I have never used it but do see there is a CSVVectorIterator class that could be used (in your own custom program):
 
 https://cwiki.apache.org/MAHOUT/file-format-integrations.html 
 
This thread talks more about the topic: http://comments.gmane.org/gmane.comp.apache.mahout.user/11310
 
Dan
 

________________________________
 From: Eduard Gamonal <ed...@gmail.com>
To: user@mahout.apache.org 
Sent: Friday, November 30, 2012 4:51 PM
Subject: command line input dataset format for k-means and USCensus dataset
  
Hi,
I have a text file that contains a few thousands of lines. each line is a
set of features, like this:

10000,5,0,1,0,0,5,3,2,2,1,0,1,0,4,3,0,2,0,0,1,0,0,0,0,10,0,1,0,1,0,1,4,2,2,3,0,2,0,2,1,4,3,0,0,0,3,1,0,3,22,0,3,0,1,0,1,0,0,0,5,0,2,1,1,0,11,1,0
source: http://archive.ics.uci.edu/ml/datasets/US+Census+Data+%281990%29

My goal is to cluster all this data with k-means using the command line
interface.
I read the Reuters-kmeans tutorial but I guess I can't apply the same
procedure in a straight forward manner.
The reuters example is for analyzing text.
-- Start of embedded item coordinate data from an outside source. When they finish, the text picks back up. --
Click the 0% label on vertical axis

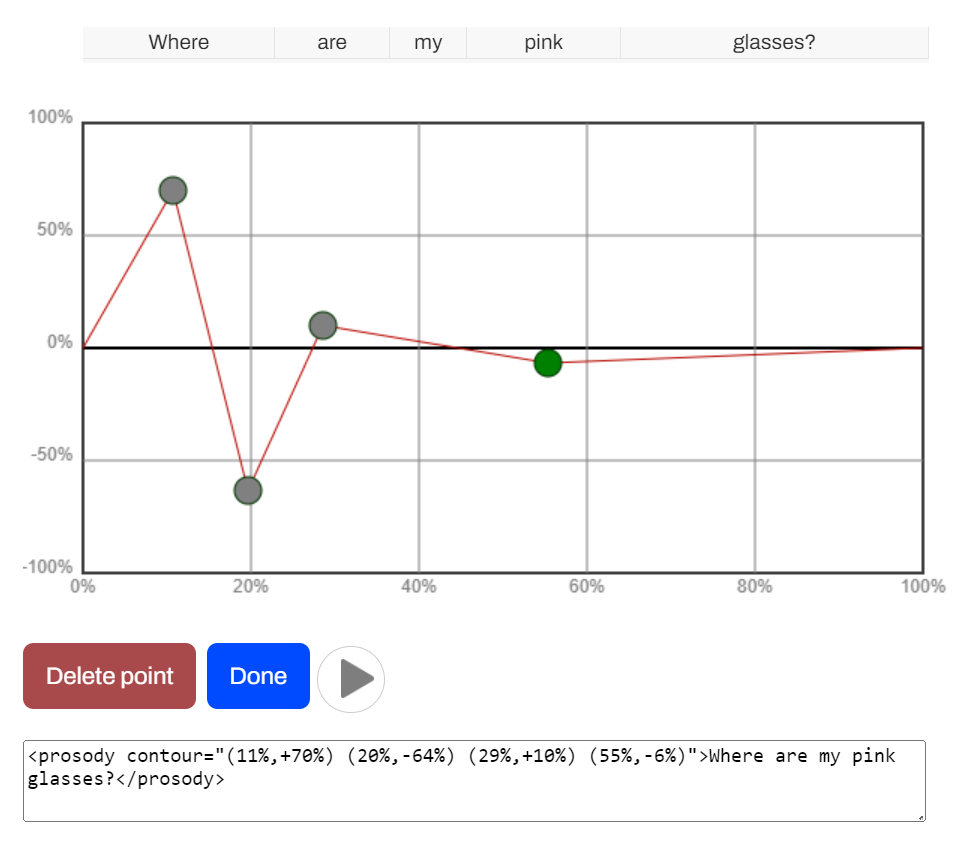tap(60, 343)
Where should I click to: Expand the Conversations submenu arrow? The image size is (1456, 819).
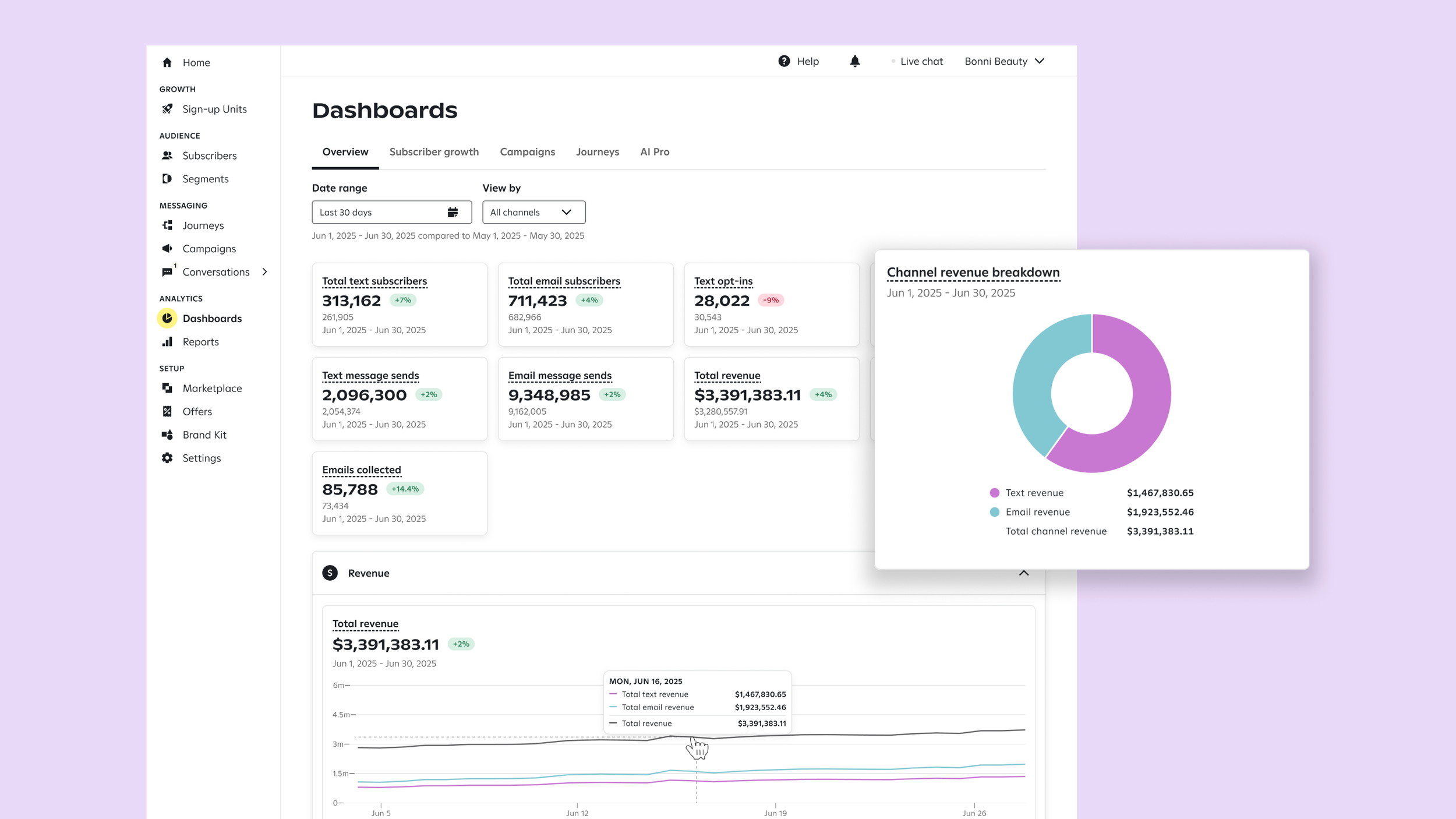[265, 272]
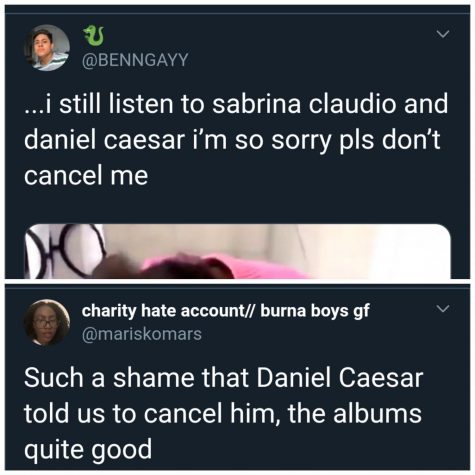Click the "burna boys gf" part of name

pyautogui.click(x=315, y=311)
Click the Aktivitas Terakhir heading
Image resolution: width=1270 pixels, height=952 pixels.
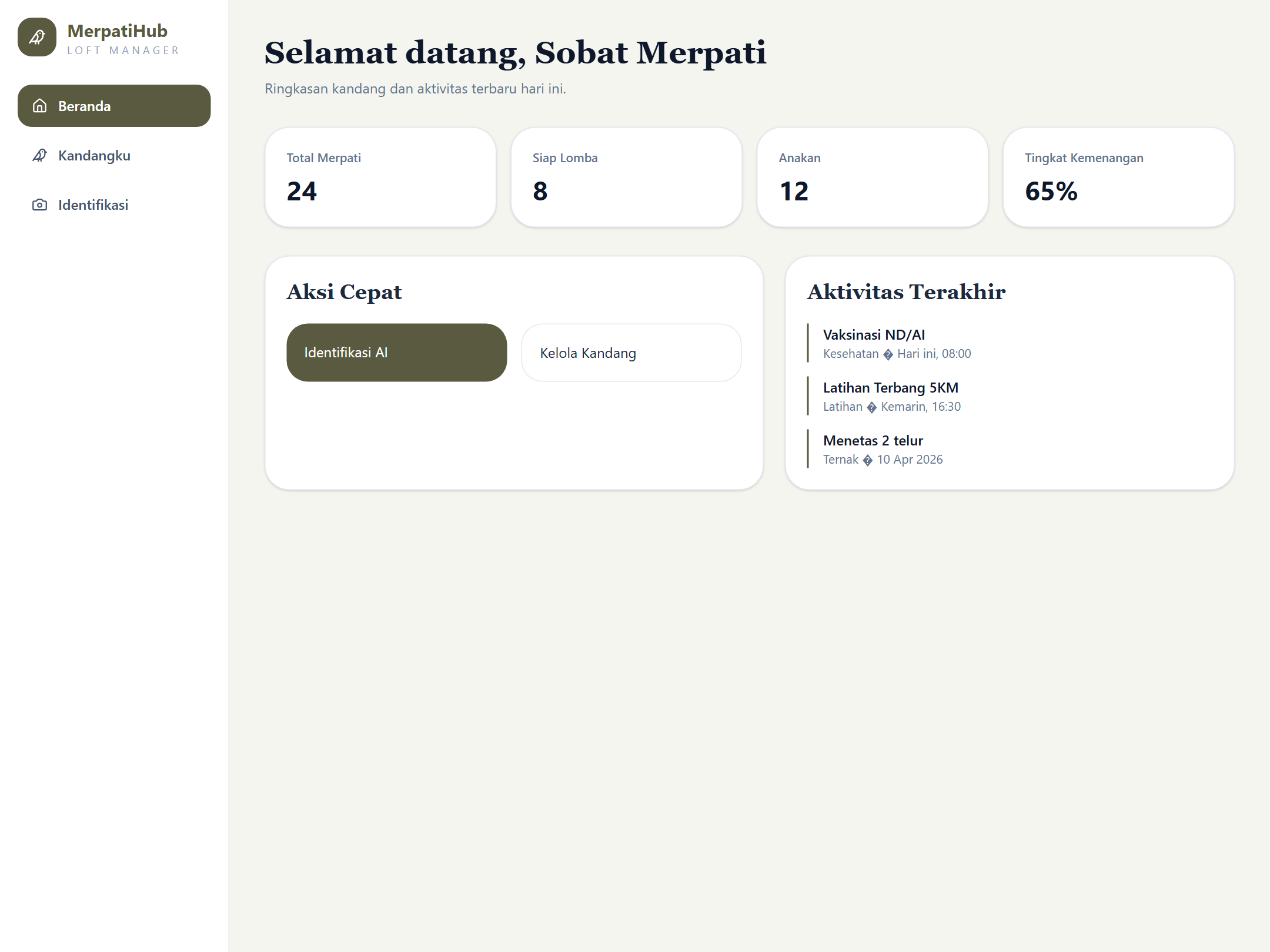(x=905, y=292)
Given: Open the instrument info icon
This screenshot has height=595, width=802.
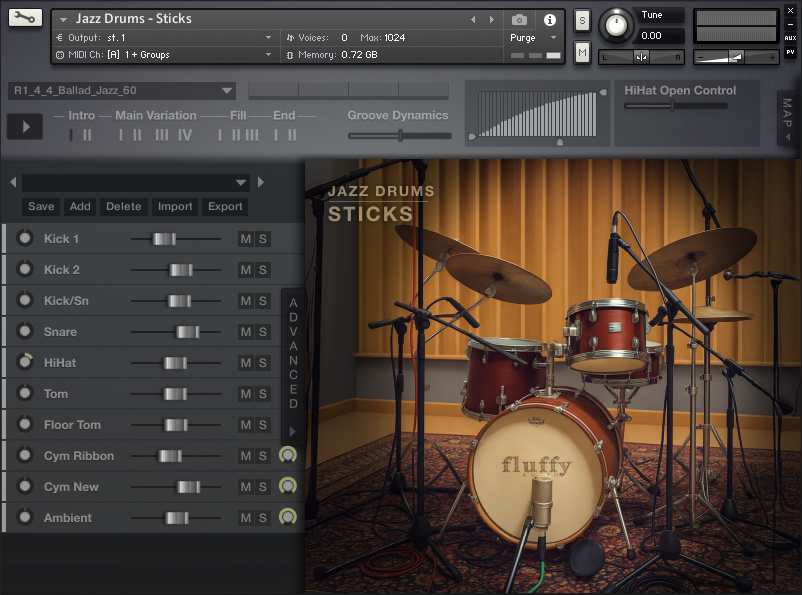Looking at the screenshot, I should point(549,19).

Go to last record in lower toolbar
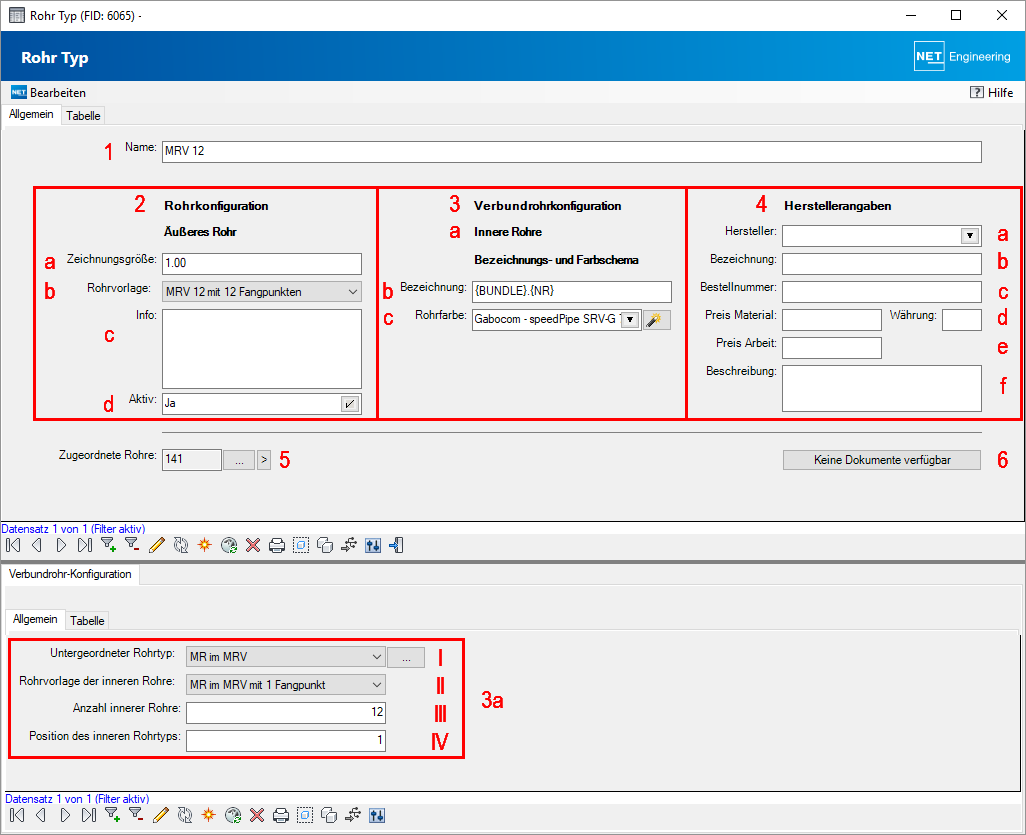tap(89, 815)
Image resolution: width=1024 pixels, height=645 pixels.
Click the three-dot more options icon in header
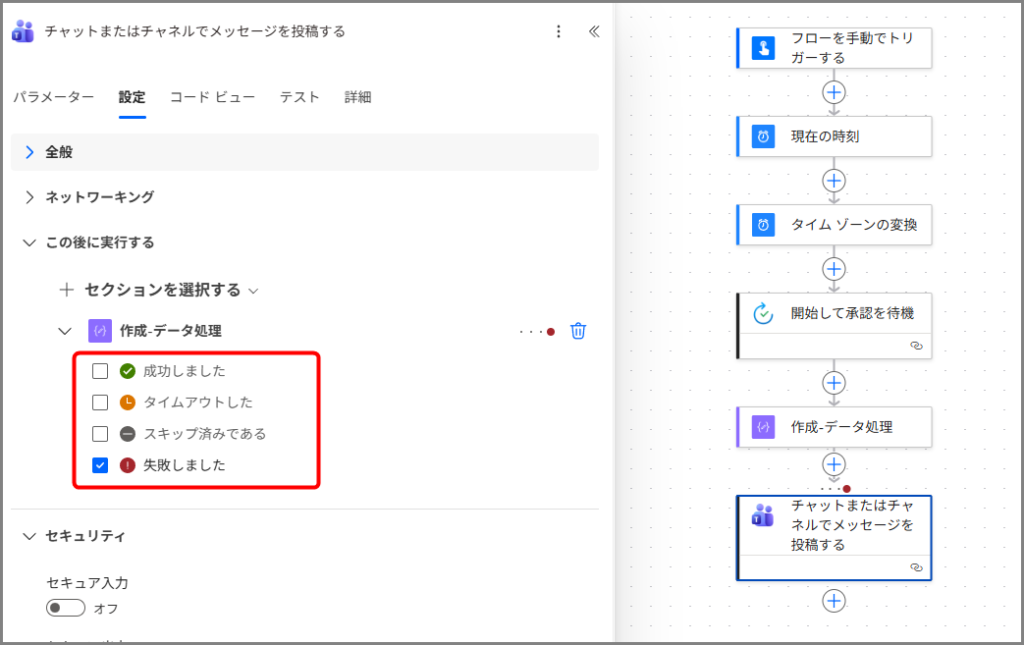click(558, 31)
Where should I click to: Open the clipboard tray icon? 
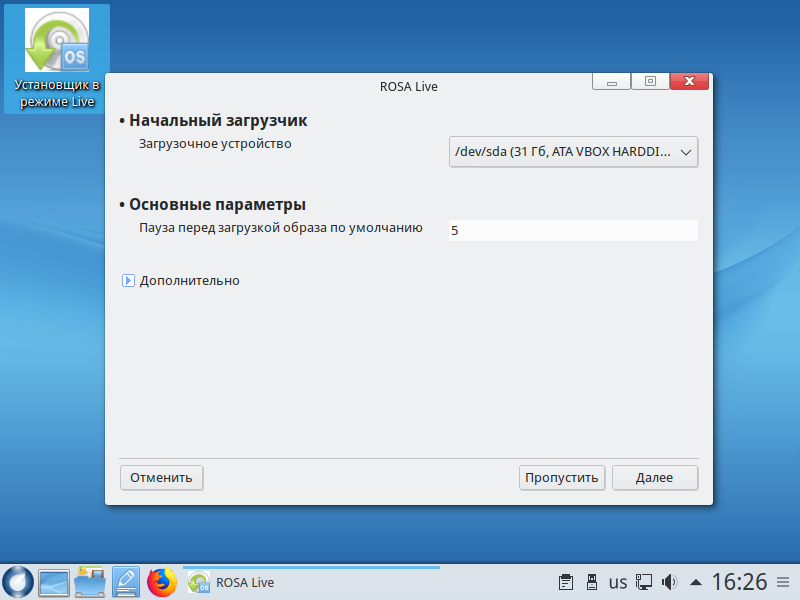[565, 582]
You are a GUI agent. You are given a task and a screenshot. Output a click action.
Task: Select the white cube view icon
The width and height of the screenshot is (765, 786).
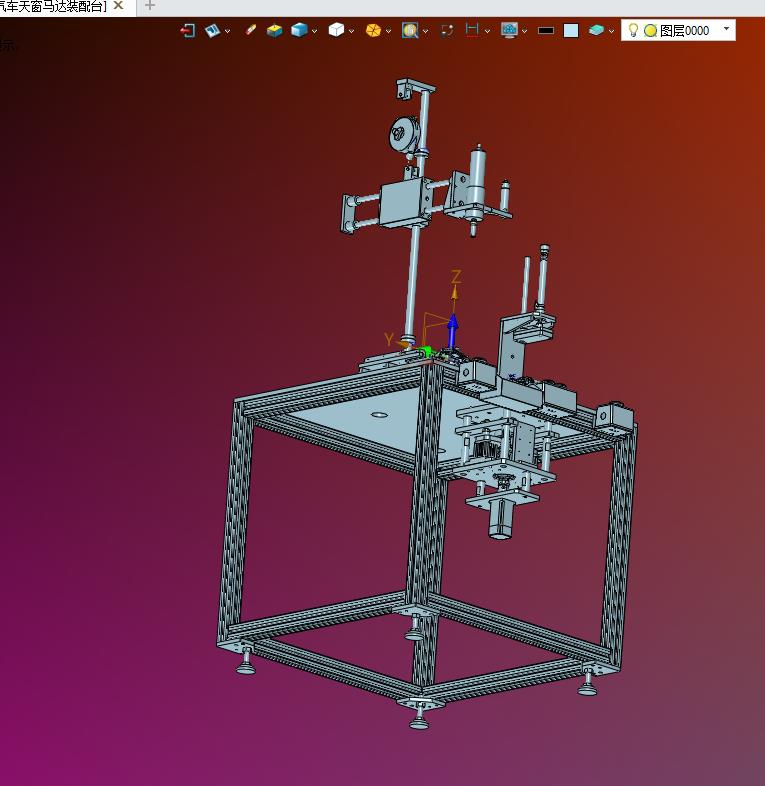click(x=336, y=30)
However, I want to analyze
records.

This is what I did
$ mahout seqdirectory --input uscensus --output uscensus -seq
$ mahout seq2sparse -i uscensus -seq -o uscensus -vec
$ mahout kmeans -i uscensus-vec/tfidf-vectors -o uscensus-kmeans-clusters
-c uscensus-kmeans-centroids -dm
org.apache.mahout.common.distance.CosineDistanceMeasure -x 10 -ow -cl -k 25

I still haven't guessed a good starting k and x, though.

I get an empty result:

edu@hadoop:~/kmeans-mahout-uscensus$ cat cdump.txt
CL-1{n=2 c=[] r=[]}
    Top Terms:
    Weight : [props - optional]:  Point:
    1.0: []
    1.0: []
CL-0{n=1 c=[] r=[]}
    Top Terms:
edu@hadoop:~/kmeans-mahout-uscensus$


Questions:
* do you think my vectors are created correctly? I guess they have to be
like <1000, 5, 0, ... 1, 0> but because I'm following the reuters example I
can't see why they could be correct.

* why should I be using the TFIDF-vectors?